··· DATA SUPPLIED ···
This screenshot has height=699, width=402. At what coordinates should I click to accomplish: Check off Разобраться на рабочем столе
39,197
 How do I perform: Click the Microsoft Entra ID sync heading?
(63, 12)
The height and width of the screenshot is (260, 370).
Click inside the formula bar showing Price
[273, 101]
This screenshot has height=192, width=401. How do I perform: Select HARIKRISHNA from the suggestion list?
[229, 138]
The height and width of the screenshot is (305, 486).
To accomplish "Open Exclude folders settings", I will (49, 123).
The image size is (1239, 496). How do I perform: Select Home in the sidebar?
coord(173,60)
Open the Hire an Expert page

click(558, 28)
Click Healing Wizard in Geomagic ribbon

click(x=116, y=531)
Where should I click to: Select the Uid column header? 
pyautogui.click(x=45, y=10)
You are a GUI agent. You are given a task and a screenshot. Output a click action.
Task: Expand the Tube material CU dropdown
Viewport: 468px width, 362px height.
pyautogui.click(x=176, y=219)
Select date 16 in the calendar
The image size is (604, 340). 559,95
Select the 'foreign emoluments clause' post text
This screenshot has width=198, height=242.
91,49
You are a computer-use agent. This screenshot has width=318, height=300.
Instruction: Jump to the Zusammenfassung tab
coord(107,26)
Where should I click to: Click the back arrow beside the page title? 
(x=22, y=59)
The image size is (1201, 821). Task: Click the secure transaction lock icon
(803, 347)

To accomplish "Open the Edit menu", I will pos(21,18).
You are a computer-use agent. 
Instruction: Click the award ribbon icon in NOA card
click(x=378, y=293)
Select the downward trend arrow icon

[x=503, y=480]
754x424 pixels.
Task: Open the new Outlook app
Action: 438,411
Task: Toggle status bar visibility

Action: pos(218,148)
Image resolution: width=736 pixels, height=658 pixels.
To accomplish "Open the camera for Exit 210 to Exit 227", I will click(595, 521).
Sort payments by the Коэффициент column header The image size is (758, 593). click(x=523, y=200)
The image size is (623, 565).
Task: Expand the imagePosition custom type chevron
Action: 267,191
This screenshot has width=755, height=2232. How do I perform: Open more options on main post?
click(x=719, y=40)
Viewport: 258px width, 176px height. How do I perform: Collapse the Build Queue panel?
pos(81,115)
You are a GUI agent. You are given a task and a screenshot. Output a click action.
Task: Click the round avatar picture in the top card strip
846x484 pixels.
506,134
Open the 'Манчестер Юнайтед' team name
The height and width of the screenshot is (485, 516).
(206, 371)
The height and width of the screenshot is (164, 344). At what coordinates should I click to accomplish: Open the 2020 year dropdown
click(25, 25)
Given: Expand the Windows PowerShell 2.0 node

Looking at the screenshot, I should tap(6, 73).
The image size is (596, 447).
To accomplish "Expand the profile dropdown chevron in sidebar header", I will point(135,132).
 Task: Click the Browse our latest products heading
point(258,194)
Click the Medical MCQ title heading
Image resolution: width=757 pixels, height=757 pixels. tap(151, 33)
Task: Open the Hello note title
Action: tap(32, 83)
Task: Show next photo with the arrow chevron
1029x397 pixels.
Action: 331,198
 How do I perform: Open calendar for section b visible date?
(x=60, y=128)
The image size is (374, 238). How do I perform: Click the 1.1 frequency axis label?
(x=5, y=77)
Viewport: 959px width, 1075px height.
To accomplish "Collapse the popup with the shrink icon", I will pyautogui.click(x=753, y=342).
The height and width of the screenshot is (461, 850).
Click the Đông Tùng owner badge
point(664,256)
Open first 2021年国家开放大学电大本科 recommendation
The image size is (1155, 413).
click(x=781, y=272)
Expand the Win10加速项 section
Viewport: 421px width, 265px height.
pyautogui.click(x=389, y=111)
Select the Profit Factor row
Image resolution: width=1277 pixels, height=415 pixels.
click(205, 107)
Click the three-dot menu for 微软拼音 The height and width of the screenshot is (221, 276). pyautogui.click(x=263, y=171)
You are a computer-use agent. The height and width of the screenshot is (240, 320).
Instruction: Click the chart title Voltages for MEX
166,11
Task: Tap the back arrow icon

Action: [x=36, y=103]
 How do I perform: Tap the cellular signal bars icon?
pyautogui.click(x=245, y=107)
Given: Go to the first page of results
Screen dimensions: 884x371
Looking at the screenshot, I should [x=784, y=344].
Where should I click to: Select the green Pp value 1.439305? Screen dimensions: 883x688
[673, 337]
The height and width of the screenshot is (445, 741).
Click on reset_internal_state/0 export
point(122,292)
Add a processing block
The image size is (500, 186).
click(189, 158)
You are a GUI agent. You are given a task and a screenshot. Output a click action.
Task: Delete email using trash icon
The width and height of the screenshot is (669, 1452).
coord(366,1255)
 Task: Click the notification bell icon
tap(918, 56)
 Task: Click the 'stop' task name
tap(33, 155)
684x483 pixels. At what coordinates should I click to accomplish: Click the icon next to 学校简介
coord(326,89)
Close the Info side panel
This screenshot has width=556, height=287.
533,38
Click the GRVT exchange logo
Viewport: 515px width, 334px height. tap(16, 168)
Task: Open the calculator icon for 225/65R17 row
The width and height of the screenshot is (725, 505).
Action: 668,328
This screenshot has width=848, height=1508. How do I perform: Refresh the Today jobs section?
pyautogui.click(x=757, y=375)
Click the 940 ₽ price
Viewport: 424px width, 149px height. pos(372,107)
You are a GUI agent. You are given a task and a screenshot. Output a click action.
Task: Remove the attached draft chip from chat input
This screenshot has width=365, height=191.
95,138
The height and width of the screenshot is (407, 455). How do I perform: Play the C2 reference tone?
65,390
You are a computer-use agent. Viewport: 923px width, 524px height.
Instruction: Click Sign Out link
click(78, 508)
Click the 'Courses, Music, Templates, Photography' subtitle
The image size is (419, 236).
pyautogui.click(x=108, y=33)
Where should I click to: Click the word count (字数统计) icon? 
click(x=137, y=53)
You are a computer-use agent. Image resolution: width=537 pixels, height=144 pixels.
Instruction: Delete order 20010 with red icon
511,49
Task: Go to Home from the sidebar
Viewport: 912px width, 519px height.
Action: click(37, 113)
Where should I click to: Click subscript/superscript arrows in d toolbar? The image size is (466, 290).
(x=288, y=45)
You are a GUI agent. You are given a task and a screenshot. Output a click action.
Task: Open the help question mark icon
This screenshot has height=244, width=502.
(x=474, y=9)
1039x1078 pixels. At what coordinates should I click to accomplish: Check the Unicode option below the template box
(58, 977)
···
PROBLEM DETAILS:
All records should be written out again exactly as given.

EXERCISE RESPONSE:
This screenshot has height=699, width=402. At what coordinates should I click to accomplish: Check off Разобраться на рабочем столе
39,197
 How do I perform: Click the Microsoft Entra ID sync heading?
(63, 12)
The height and width of the screenshot is (260, 370).
Click inside the formula bar showing Price
[273, 101]
This screenshot has height=192, width=401. How do I perform: Select HARIKRISHNA from the suggestion list?
[229, 138]
The height and width of the screenshot is (305, 486).
To accomplish "Open Exclude folders settings", I will (49, 123).
The image size is (1239, 496). How do I perform: Select Home in the sidebar?
coord(173,60)
Open the Hire an Expert page

click(558, 28)
Click Healing Wizard in Geomagic ribbon

click(x=116, y=531)
Where should I click to: Select the Uid column header? 
pyautogui.click(x=45, y=10)
You are a GUI agent. You are given a task and a screenshot. Output a click action.
Task: Expand the Tube material CU dropdown
Viewport: 468px width, 362px height.
pyautogui.click(x=176, y=219)
Select date 16 in the calendar
The image size is (604, 340). 559,95
Select the 'foreign emoluments clause' post text
This screenshot has width=198, height=242.
91,49
You are a computer-use agent. This screenshot has width=318, height=300.
Instruction: Jump to the Zusammenfassung tab
coord(107,26)
Where should I click to: Click the back arrow beside the page title? 
(x=22, y=59)
The image size is (1201, 821). Task: Click the secure transaction lock icon
(803, 347)

To accomplish "Open the Edit menu", I will pos(21,18).
You are a computer-use agent. 
Instruction: Click the award ribbon icon in NOA card
click(x=378, y=293)
Select the downward trend arrow icon

[x=503, y=480]
754x424 pixels.
Task: Open the new Outlook app
Action: 438,411
Task: Toggle status bar visibility

Action: pos(218,148)
Image resolution: width=736 pixels, height=658 pixels.
To accomplish "Open the camera for Exit 210 to Exit 227", I will click(595, 521).
Sort payments by the Коэффициент column header The image size is (758, 593). click(x=523, y=200)
The image size is (623, 565).
Task: Expand the imagePosition custom type chevron
Action: 267,191
This screenshot has width=755, height=2232. How do I perform: Open more options on main post?
click(x=719, y=40)
Viewport: 258px width, 176px height. How do I perform: Collapse the Build Queue panel?
pos(81,115)
You are a GUI agent. You are given a task and a screenshot. Output a click action.
Task: Click the round avatar picture in the top card strip
846x484 pixels.
506,134
Open the 'Манчестер Юнайтед' team name
The height and width of the screenshot is (485, 516).
(206, 371)
The height and width of the screenshot is (164, 344). At what coordinates should I click to accomplish: Open the 2020 year dropdown
click(25, 25)
Given: Expand the Windows PowerShell 2.0 node

Looking at the screenshot, I should tap(6, 73).
The image size is (596, 447).
To accomplish "Expand the profile dropdown chevron in sidebar header", I will point(135,132).
 Task: Click the Browse our latest products heading
point(258,194)
Click the Medical MCQ title heading
Image resolution: width=757 pixels, height=757 pixels. tap(151, 33)
Task: Open the Hello note title
Action: tap(32, 83)
Task: Show next photo with the arrow chevron
1029x397 pixels.
Action: 331,198
 How do I perform: Open calendar for section b visible date?
(x=60, y=128)
The image size is (374, 238). How do I perform: Click the 1.1 frequency axis label?
(x=5, y=77)
Viewport: 959px width, 1075px height.
To accomplish "Collapse the popup with the shrink icon", I will pyautogui.click(x=753, y=342).
The height and width of the screenshot is (461, 850).
Click the Đông Tùng owner badge
point(664,256)
Open first 2021年国家开放大学电大本科 recommendation
The image size is (1155, 413).
click(x=781, y=272)
Expand the Win10加速项 section
Viewport: 421px width, 265px height.
pyautogui.click(x=389, y=111)
Select the Profit Factor row
Image resolution: width=1277 pixels, height=415 pixels.
click(205, 107)
Click the three-dot menu for 微软拼音 The height and width of the screenshot is (221, 276). pyautogui.click(x=263, y=171)
You are a computer-use agent. The height and width of the screenshot is (240, 320).
Instruction: Click the chart title Voltages for MEX
166,11
Task: Tap the back arrow icon

Action: [x=36, y=103]
 How do I perform: Tap the cellular signal bars icon?
pyautogui.click(x=245, y=107)
Given: Go to the first page of results
Screen dimensions: 884x371
Looking at the screenshot, I should [x=784, y=344].
Where should I click to: Select the green Pp value 1.439305? Screen dimensions: 883x688
[673, 337]
The height and width of the screenshot is (445, 741).
Click on reset_internal_state/0 export
point(122,292)
Add a processing block
The image size is (500, 186).
click(189, 158)
You are a GUI agent. You are given a task and a screenshot. Output a click action.
Task: Delete email using trash icon
The width and height of the screenshot is (669, 1452).
coord(366,1255)
 Task: Click the notification bell icon
tap(918, 56)
 Task: Click the 'stop' task name
tap(33, 155)
684x483 pixels. At what coordinates should I click to accomplish: Click the icon next to 学校简介
coord(326,89)
Close the Info side panel
This screenshot has width=556, height=287.
533,38
Click the GRVT exchange logo
Viewport: 515px width, 334px height. tap(16, 168)
Task: Open the calculator icon for 225/65R17 row
The width and height of the screenshot is (725, 505).
Action: 668,328
This screenshot has width=848, height=1508. How do I perform: Refresh the Today jobs section?
pyautogui.click(x=757, y=375)
Click the 940 ₽ price
Viewport: 424px width, 149px height. pos(372,107)
You are a GUI agent. You are given a task and a screenshot. Output a click action.
Task: Remove the attached draft chip from chat input
This screenshot has width=365, height=191.
95,138
The height and width of the screenshot is (407, 455). How do I perform: Play the C2 reference tone?
65,390
You are a computer-use agent. Viewport: 923px width, 524px height.
Instruction: Click Sign Out link
click(78, 508)
Click the 'Courses, Music, Templates, Photography' subtitle
The image size is (419, 236).
pyautogui.click(x=108, y=33)
Where should I click to: Click the word count (字数统计) icon? 
click(x=137, y=53)
You are a computer-use agent. Image resolution: width=537 pixels, height=144 pixels.
Instruction: Delete order 20010 with red icon
511,49
Task: Go to Home from the sidebar
Viewport: 912px width, 519px height.
Action: click(37, 113)
Where should I click to: Click subscript/superscript arrows in d toolbar? The image size is (466, 290).
(x=288, y=45)
You are a GUI agent. You are given a task and a screenshot. Output a click action.
Task: Open the help question mark icon
This screenshot has height=244, width=502.
(x=474, y=9)
1039x1078 pixels. At what coordinates should I click to accomplish: Check the Unicode option below the template box
(58, 977)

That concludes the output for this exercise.